Quem é libertado e quem permanece detido?
As agências de segurança do Egito continuam a utilizar poderes extrajudiciais para determinar quais os prisioneiros que são libertados e bloquear a libertação de milhares de outras pessoas arbitrariamente detidas apenas por usufruírem daqueles que são os seus direitos humanos.
Abdelmoneim Aboulfotoh, antigo candidato presidencial, é uma das pessoas detidas com a sua saúde em risco. Os advogados Hoda Abdelmoniem e Mohamed Baker continuam detidos, apenas pelo seu trabalho na defesa de vítimas de violações de direitos humanos. Por outro lado, qualquer pessoa que se acredite ser membro ou filiado na organização Muslim Brotherhood (Irmãos Muçulmanos), tem sido excluída pelas autoridades.

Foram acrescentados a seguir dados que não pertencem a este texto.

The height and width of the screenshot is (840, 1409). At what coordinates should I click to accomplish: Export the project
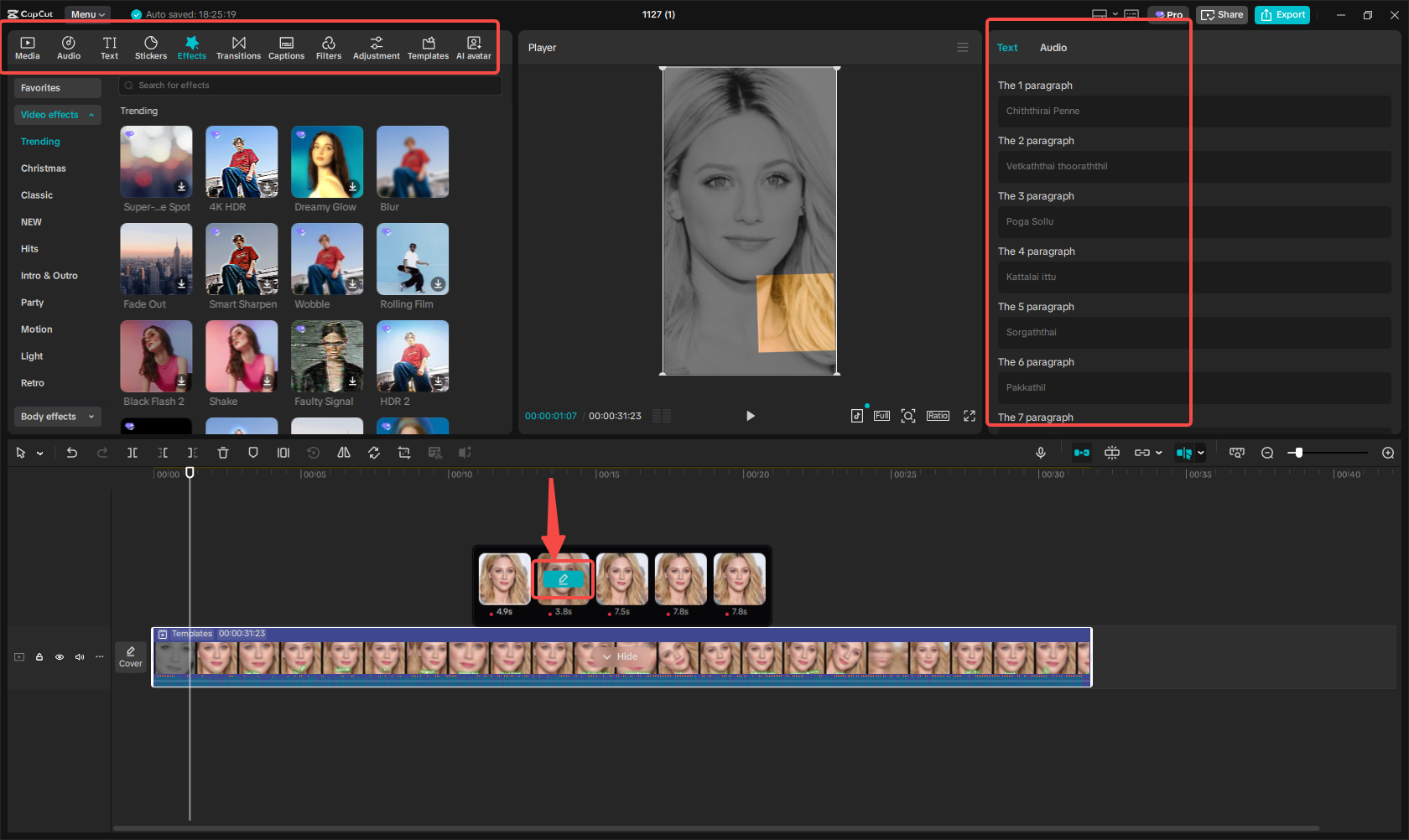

As autoridades têm ignorado também as decisões de libertação dos detidos, numa prática conhecida como rotação. Desde abril, as agências de segurança egípcias recusam-se a implementar ordens judiciais para a libertação de, pelo menos, 60 pessoas detidas. Em vez disso, os agentes da Agência Nacional de Segurança (ANS) tiraram-nas da prisão sem notificar os seus familiares. Muitas foram sujeitas a desaparecimentos forçados durante dias, antes de serem levadas perante procuradores para enfrentarem falsas acusações de terrorismo e outras incriminações relacionadas com segurança nacional.
A maioria dos indivíduos libertados após a reativação do Comité de Perdões Presidenciais ainda enfrenta restrições à sua expressão e liberdade. Sete pessoas recentemente libertadas partilharam à Amnistia Internacional que a ANS os ordenou a apagar o conteúdo crítico que tinham colocado nas redes sociais, sob ameaça de serem presos após a conclusão da COP27.

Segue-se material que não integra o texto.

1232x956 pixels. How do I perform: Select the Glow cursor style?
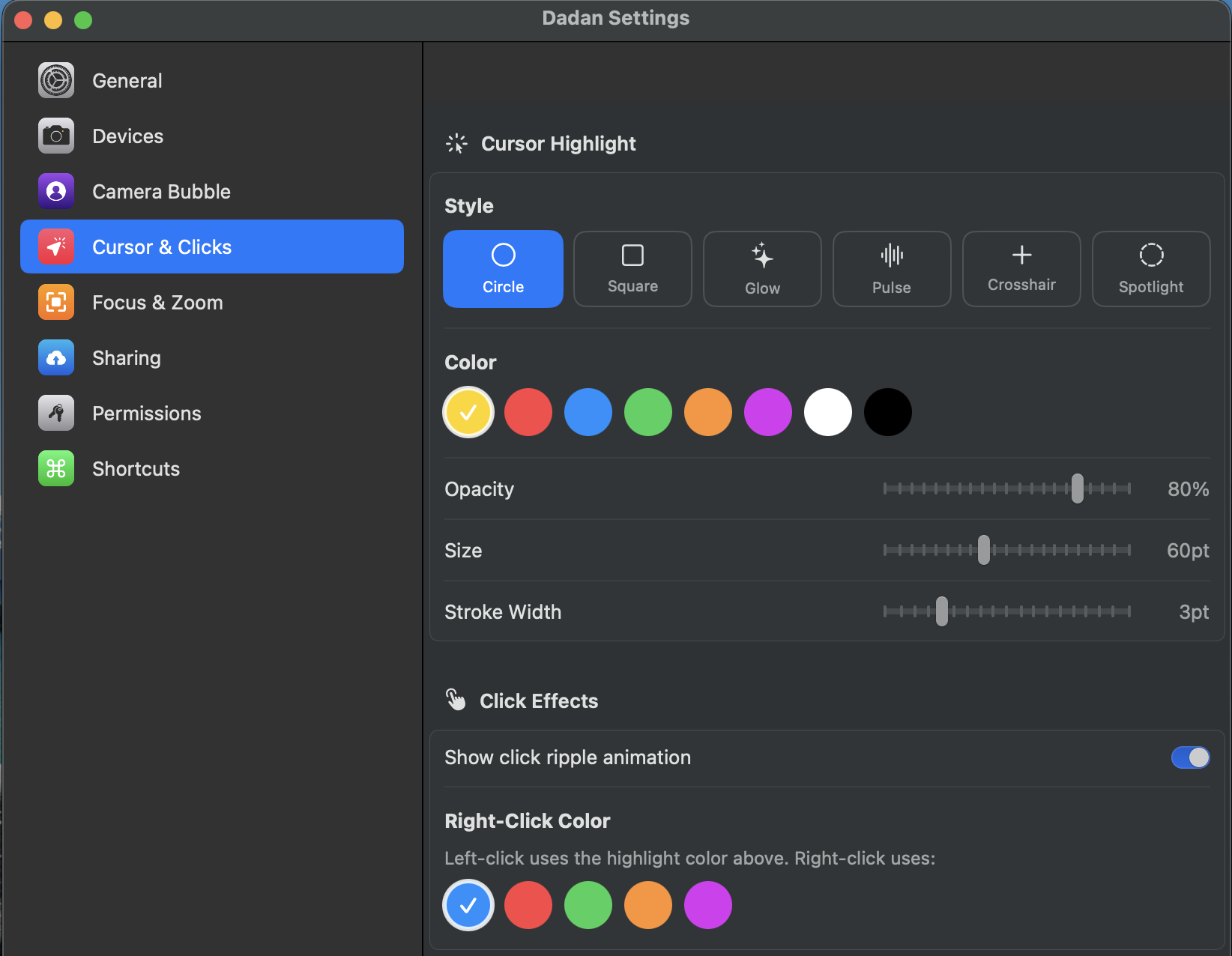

Alguns que não cumpriram este pedido já voltaram às prisões. Sherif al-Roubi, ativista libertado em junho, foi novamente detido em setembro, depois de prestar declarações à imprensa acerca das dificuldades enfrentadas por antigos presos. Há quem, após a libertação, permaneça sob vigilância policial, enquanto muitos estão arbitrariamente proibidos de viajar.